Argentinien: Kämpfe um den verstaatlichten Agrokonzern Vicentín

Screenshot von der Vincentín-Website

Die Regierung des verschuldeten Landes will den Ausverkauf der nationalen Ressourcen verhindern, ein internationales Bankenkonsortium will das Insolvenzverfahren in die USA verlagern

Am 9. Juni gab die argentinische Regierung die Enteignung des Agro-Konzerns Vicentín bekannt. Die "Märkte" witterten einen Generalangriff auf das Privateigentum - mitten in Corona-Zeiten und mitten im Staatsbankrott. Die auf der Wall Street gelisteten Aktien der argentinischen Unternehmen sackten in den Keller, das Länderrisiko schnellte in die Höhe.

Die Casa Rosada wiegelte ab: Nein, niemand habe die Absicht, im großen Stil zu enteignen, Vicentín sei ein Sonderfall. Man wolle das Unternehmen - vollständig in nationalem Besitz - retten, um zu verhindern, so Präsident Alberto Fernández, dass die Traditionsfirma "in die Hände des ausländischen Kapitals" falle. Es handle sich um eine "strategische Entscheidung". Er sorge sich um die "Ernährungssicherheit".

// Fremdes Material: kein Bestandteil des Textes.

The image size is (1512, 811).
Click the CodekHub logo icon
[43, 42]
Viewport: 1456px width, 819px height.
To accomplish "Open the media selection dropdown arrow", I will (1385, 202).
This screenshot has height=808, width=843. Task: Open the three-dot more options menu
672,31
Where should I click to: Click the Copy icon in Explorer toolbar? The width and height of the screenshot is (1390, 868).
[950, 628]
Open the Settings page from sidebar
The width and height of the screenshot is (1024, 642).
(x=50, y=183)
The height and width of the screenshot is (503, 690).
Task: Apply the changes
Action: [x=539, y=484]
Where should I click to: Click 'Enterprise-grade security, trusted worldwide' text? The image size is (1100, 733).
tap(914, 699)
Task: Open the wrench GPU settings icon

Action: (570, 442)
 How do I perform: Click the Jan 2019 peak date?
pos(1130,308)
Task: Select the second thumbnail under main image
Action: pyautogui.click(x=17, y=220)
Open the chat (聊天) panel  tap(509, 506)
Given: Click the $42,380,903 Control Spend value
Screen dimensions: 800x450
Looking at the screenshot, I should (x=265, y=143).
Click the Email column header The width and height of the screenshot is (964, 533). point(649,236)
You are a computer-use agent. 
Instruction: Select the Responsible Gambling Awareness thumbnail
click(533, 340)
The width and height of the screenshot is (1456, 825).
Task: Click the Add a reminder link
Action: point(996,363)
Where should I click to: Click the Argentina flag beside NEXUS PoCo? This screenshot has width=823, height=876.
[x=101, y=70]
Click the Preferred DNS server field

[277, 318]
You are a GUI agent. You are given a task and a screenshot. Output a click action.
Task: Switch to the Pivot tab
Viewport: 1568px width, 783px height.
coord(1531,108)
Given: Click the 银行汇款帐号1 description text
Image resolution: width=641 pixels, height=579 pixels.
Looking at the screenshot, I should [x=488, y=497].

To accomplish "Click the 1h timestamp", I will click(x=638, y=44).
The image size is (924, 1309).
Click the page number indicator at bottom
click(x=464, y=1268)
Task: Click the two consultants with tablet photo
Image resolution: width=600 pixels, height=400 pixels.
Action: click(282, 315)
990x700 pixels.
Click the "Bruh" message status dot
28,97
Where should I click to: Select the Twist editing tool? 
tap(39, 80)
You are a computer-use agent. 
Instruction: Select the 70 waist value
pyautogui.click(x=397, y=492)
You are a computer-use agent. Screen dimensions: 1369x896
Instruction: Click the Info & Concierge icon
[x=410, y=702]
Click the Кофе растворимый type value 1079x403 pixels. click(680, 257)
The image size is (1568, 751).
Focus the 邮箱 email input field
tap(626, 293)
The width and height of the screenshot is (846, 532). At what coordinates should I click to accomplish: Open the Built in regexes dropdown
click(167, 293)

Diese Parole stammt von den ungeliebten Ökologen, hielten doch die Linksreformisten vom Río de la Plata die Gen-Soja bislang "für ein Geschenk Gottes" (Pepe Mujica) und die Forderung nach einer Pestizid-freien Landwirtschaft für albern. Brechen neue Zeiten in der Pampa an?

Das Thema Vicentín beschäftigt inzwischen auch internationale Gerichte und die Weltbank. Es geht nicht nur um ein paar Subventionen für einen bankrotten Konzern - wie es auf der Nordhalbkugel jeden Tag passiert. Die Regierung in Buenos Aires rebelliert gegen den Ausverkauf ihrer nationalen Reichtümer. Und es geht um kriminelle Geldwäsche und Betrug. Im Zentrum der Vorwürfe steht der weltweit größte Rohstoffhändler: Glencore mit Sitz in der Schweiz.

Vicentín, 1929 gegründet, ist einer der größten Player im südamerikanischen Agrobusiness, mit eigenen Häfen. Seine Aktien befinden sich im Familienbesitz. Die peronistischen Regierungen von Néstor und Cristina Kirchner träumten von einer "nationalen Bourgeoisie" und vergaben Kredite fast grenzenlos. Auch die (neoliberale) Regierung Mauricio Macris zeigte sich großzügig, denn die chemische Landwirtschaft spielt Milliarden ein.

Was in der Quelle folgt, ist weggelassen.